The 1881 census has a Jesse Parrott living at Cooling, Kent and only some of the details are clear. He is the right age and is a labourer on the railway, his wife Harriet was born in Plaistow and he has a son Richard born in Plaistow in 1867. One other link is that the 1881 census also shows a James Parrott of about 10 years old as a patient in hospital in Rochester, Kent, the nearest major town to Cooling. Was this my grandfather? I will have to remain with this Jesse for the time being as I have no other leads.

Cooling

Family tradition says my grandfather never spoke about his family. Another says that he walked from London to the Wirral at the age of fourteen to seek work on the construction of the Manchester Ship Canal. Perhaps he walked from Cooling. We will never know.

Cooling is a remote and isolated hamlet on the Hoo Peninsula overlooking the Kent marshes. In 2001 it had a population 209. The most notable feature of the village is Cooling Castle, built during the 12th century. From the road the most notable feature is the drum-towered gatehouse. In 1413 the castle was owned by Sir John Oldcastle, the model for Shakespeare’s character Falstaff. The more recent residential parts of the castle are still in use and as at 2005 it was owned by bandleader and pianist Jools Holland.

Of course, Jesse and his family didn’t live at the castle. They resided at Lodge Hill Farm with four lodgers, all railway labourers. One of the lodgers was from Kent but the others came from West Ham (Plaistow?), Saltley near Rugby and Measham. The strongest link between all of these people is the place names. There are also the links with the railways. Derby and Rugby were, and still are, major railway towns.

In the 1891 census 2 X great grandmother Sarah was a widow living in Measham with her great granddaughter Sophia and was “in receipt of poor relief”.

Grandfather married Edith Mary Worsley at Ellesmere Port, Wirral on 18th October 1894. The Worsleys were an old Ellesmere Port family and were the official gravediggers for the parish church. James and Edith had 8 children; Alice Jane (1895), Edith Mary (1896), Beatrice (1898), Violet (1899), Elsie (1901), Rosina Elizabeth (1909), James Thomas (my father) born (1911) and Richard (1914?) On my father’s birth certificate his father was an engine driver.

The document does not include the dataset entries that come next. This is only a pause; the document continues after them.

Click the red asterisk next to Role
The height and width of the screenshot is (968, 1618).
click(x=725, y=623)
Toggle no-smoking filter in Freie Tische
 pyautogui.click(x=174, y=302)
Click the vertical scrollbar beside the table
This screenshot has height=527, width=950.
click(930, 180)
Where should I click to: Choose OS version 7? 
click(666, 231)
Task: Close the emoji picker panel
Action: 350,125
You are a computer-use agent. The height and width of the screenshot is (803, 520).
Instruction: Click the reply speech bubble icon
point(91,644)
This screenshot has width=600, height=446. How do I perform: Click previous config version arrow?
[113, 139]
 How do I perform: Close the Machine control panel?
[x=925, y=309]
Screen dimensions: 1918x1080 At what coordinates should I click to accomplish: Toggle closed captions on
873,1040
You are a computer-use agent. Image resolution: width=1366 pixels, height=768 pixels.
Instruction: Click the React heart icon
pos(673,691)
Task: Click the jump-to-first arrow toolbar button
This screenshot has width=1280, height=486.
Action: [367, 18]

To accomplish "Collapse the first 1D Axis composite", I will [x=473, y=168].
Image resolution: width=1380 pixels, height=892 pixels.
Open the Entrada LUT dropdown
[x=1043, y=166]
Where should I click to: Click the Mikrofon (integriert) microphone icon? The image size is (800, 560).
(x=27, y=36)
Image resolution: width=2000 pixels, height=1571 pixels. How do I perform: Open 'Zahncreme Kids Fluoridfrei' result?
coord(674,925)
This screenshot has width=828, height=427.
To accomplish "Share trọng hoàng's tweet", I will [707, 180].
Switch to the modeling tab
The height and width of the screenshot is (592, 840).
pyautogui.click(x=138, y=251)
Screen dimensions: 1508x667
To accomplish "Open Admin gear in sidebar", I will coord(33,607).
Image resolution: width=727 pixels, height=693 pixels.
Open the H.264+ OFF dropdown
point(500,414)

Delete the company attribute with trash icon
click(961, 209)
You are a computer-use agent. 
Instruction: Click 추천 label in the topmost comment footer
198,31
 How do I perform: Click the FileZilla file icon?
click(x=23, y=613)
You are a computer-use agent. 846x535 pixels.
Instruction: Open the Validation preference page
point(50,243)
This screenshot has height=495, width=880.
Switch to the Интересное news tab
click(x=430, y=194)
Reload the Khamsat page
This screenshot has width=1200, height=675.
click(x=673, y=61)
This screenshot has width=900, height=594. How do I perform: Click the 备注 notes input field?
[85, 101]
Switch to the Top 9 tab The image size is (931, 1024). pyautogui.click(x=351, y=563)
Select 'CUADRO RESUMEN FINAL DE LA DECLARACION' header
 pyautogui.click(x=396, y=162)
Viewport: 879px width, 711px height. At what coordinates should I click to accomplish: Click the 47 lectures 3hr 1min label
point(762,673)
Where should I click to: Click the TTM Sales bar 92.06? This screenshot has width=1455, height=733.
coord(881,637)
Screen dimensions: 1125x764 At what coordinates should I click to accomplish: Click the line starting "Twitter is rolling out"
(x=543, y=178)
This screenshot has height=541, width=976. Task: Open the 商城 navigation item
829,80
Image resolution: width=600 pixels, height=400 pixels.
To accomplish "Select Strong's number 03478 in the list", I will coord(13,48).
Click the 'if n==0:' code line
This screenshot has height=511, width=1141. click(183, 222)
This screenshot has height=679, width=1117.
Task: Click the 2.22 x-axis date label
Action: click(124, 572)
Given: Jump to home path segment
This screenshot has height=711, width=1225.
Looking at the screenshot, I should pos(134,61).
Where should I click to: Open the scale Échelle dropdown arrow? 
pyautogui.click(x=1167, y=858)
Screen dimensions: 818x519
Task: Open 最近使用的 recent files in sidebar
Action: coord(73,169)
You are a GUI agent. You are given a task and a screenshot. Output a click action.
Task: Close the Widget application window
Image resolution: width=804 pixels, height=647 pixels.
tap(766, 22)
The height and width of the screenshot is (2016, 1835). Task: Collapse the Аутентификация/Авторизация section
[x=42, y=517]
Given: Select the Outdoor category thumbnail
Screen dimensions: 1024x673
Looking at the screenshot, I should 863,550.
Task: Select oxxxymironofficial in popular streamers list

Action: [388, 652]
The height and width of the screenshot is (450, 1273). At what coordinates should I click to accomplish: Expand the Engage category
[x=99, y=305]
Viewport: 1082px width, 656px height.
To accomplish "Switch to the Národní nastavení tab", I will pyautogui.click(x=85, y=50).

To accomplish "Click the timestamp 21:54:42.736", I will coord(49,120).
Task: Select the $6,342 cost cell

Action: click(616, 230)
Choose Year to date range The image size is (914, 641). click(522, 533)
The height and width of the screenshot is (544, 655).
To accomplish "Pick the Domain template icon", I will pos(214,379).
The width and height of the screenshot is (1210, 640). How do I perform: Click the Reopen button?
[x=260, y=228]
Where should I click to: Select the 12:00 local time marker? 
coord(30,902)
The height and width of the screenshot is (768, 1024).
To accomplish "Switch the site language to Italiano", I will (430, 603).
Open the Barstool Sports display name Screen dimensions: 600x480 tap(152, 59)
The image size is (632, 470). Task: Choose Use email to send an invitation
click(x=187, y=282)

My father married May Ravenscroft whose family had links with Frodsham, Cheshire although May was born in Ellesmere Port probably in Green Lane, just a few doors down from my father’s sister Violet, which is possibly how they came to meet. They married at Ellesmere Port Parish church on 22 Dec 1934. James Thomas and May had two boys. I was born on 13 Nov 1936 (a Friday!) at Bebington, Wirral; Michael William came along later, much later, on 3 Jan 1954 at Ellesmere Port. I met and married Dorothy May Lee of Ellesmere Port on 17 May 1958 at Hooton Parish church, Little Sutton, Wirral.

Dorothy and I were already courting when Michael William was born! We have one son, Ian James, born 25 May 1968 at the Military Hospital, Colchester. This came about because in 1959 I joined the Army for my National Service and stayed in the Royal Electrical and Mechanical Engineers until 1982. To close, an oddity: there have been no girls born to my line since 1909, almost one hundred years!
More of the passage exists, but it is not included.